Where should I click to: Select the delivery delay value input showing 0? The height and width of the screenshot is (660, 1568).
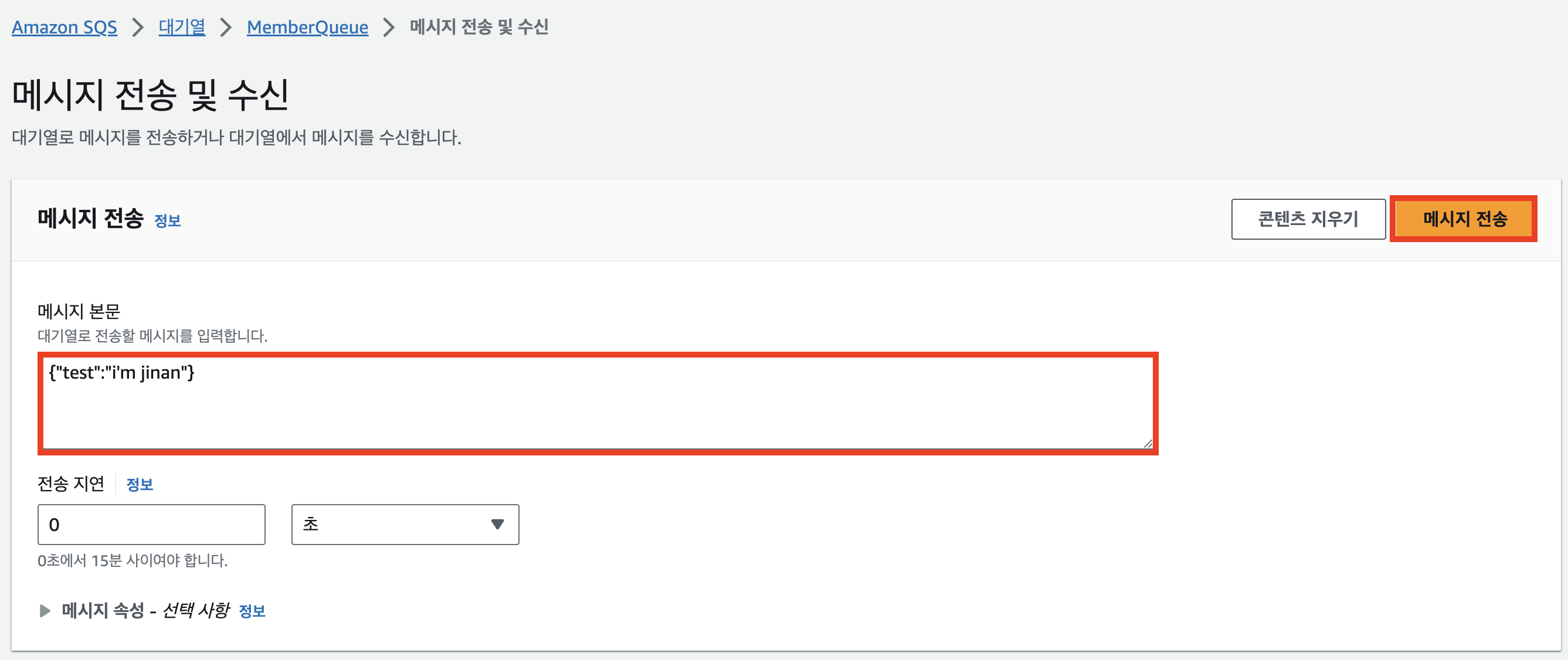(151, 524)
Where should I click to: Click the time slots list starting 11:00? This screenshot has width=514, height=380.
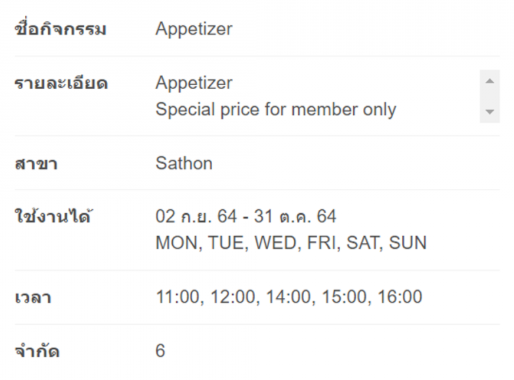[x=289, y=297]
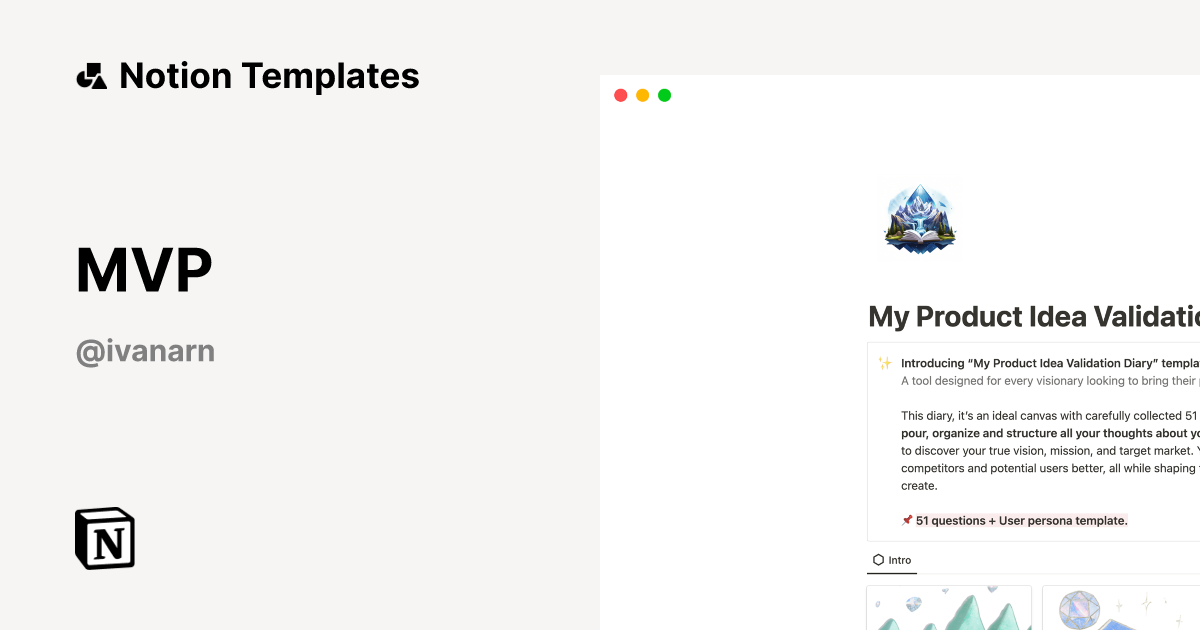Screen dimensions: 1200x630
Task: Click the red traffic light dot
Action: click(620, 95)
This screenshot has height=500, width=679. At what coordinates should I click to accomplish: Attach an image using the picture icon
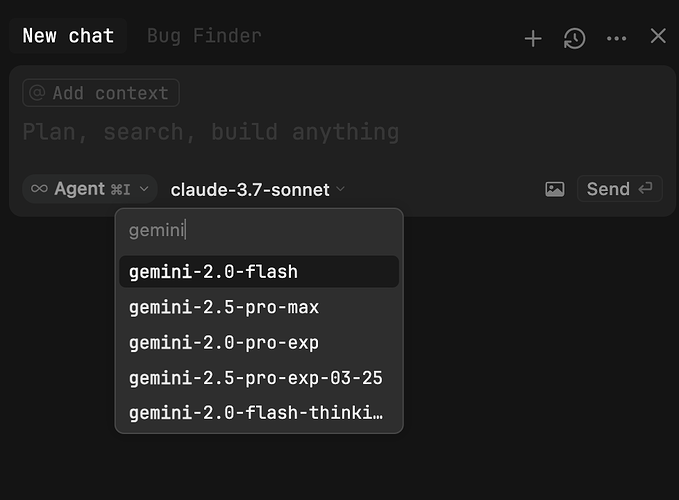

## Exercise details:
Reproduce each record from above exactly; pictures do not belong in the copy.

## Reply:
Where should I click to: Select the delivery delay value input showing 0? The height and width of the screenshot is (660, 1568).
(151, 524)
Where should I click to: Click the time slots list starting 11:00? This screenshot has width=514, height=380.
[x=289, y=297]
Screen dimensions: 1200x630
Task: Click the red traffic light dot
Action: click(620, 95)
This screenshot has height=500, width=679. At what coordinates should I click to accomplish: Attach an image using the picture icon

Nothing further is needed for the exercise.